<
https://www.newyorker.com/magazine/2021/10/11/the-ship-that-became-a-bomb>
"Soon, a vast, decrepit oil tanker in the Red Sea will likely sink, catch fire,
or explode. The vessel, the F.S.O. Safer—pronounced “Saffer”—is named for a
patch of desert near the city of Marib, in central Yemen, where the country’s
first reserves of crude oil were discovered. In 1987, the Safer was redesigned
as a floating storage-and-off-loading facility, or F.S.O., becoming the
terminus of a pipeline that began at the Marib oil fields and proceeded
westward, across mountains and five miles of seafloor. The ship has been moored
there ever since, and recently it has degraded to the verge of collapse. More
than a million barrels of oil are currently stored in its tanks. The Exxon
Valdez spilled about a quarter of that volume when it ran aground in Alaska, in
1989.

-*-

Tasks to carry out -
1 > According to the article about the oil tanker in the Red Sea, in what year was the Safer redesigned as a floating storage-and-off-loading facility?
2 > Carry the article about the decrepit oil tanker in the Red Sea forward from its last sentence.

Material -

-*-

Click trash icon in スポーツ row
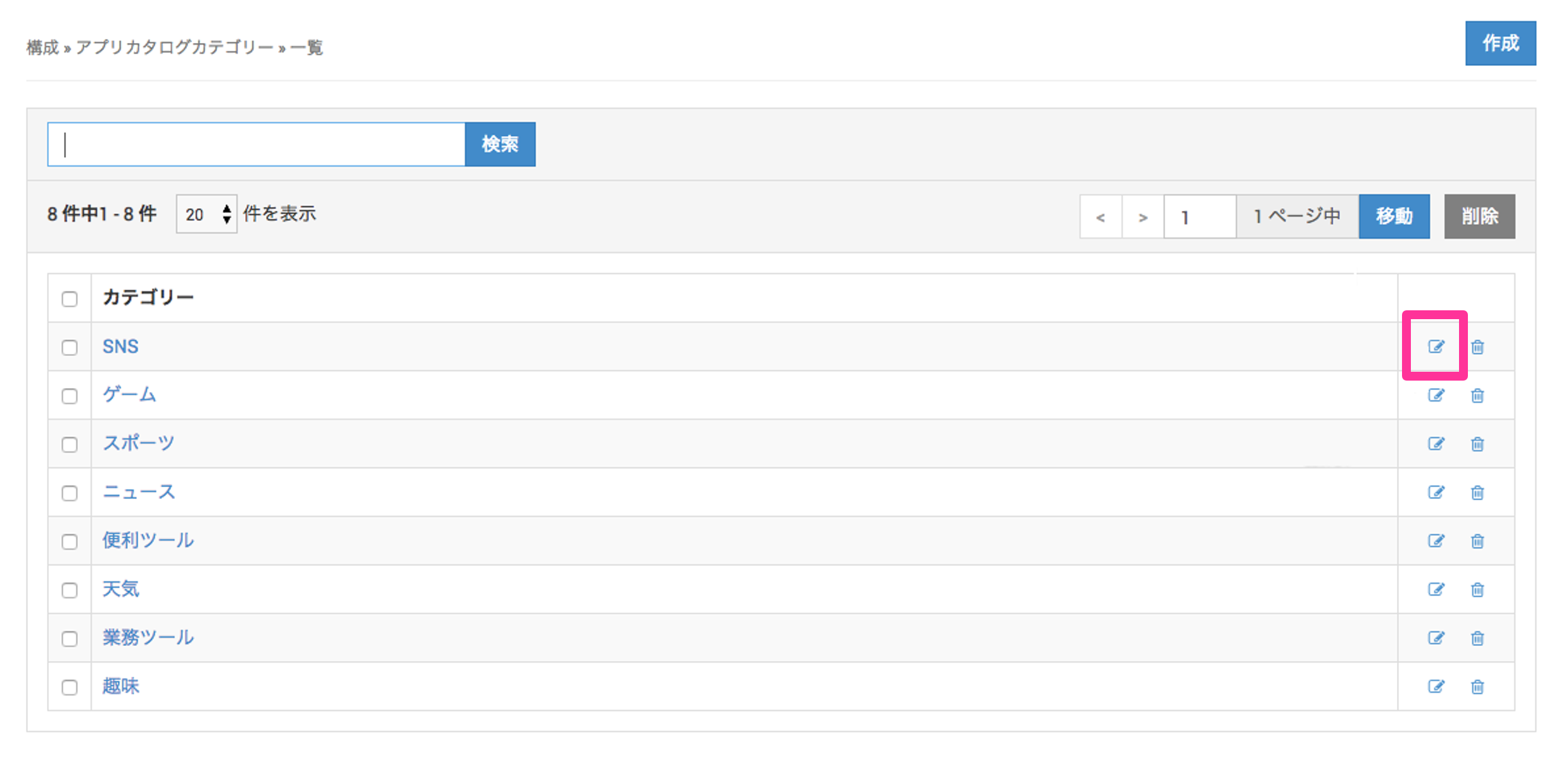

-*-

Exercise answers -
1 > 1987

2 >
The Safer’s problems are manifold and intertwined. It is forty-five years
old—ancient for an oil tanker. Its age would not matter so much were it being
maintained properly, but it is not. In 2014, members of one of Yemen’s powerful
clans, the Houthis, launched a successful coup, presaging a brutal conflict
that continues to this day. Before the war, the Yemeni state-run firm that owns
the ship—the Safer Exploration & Production Operations Company, or sepoc—spent
some twenty million dollars a year taking care of the vessel. Now the company
can afford to make only the most rudimentary emergency repairs. More than fifty
people worked on the Safer before the war; seven remain. This skeleton crew,
which operates with scant provisions and no air-conditioning or ventilation
below deck—interior temperatures on the ship frequently surpass a hundred and
twenty degrees—is monitored by soldiers from the Houthi militia, which now
occupies the territory where the Safer is situated. The Houthi leadership has
obstructed efforts by foreign entities to inspect the ship or to siphon its
oil. The risk of a disaster increases every day."
Via Doug Senko, who wrote "If (when) it sinks and breaks apart, it will likely
close the Red Sea and Suez Canal [for] months and choke off 10% of the worlds
sea trade."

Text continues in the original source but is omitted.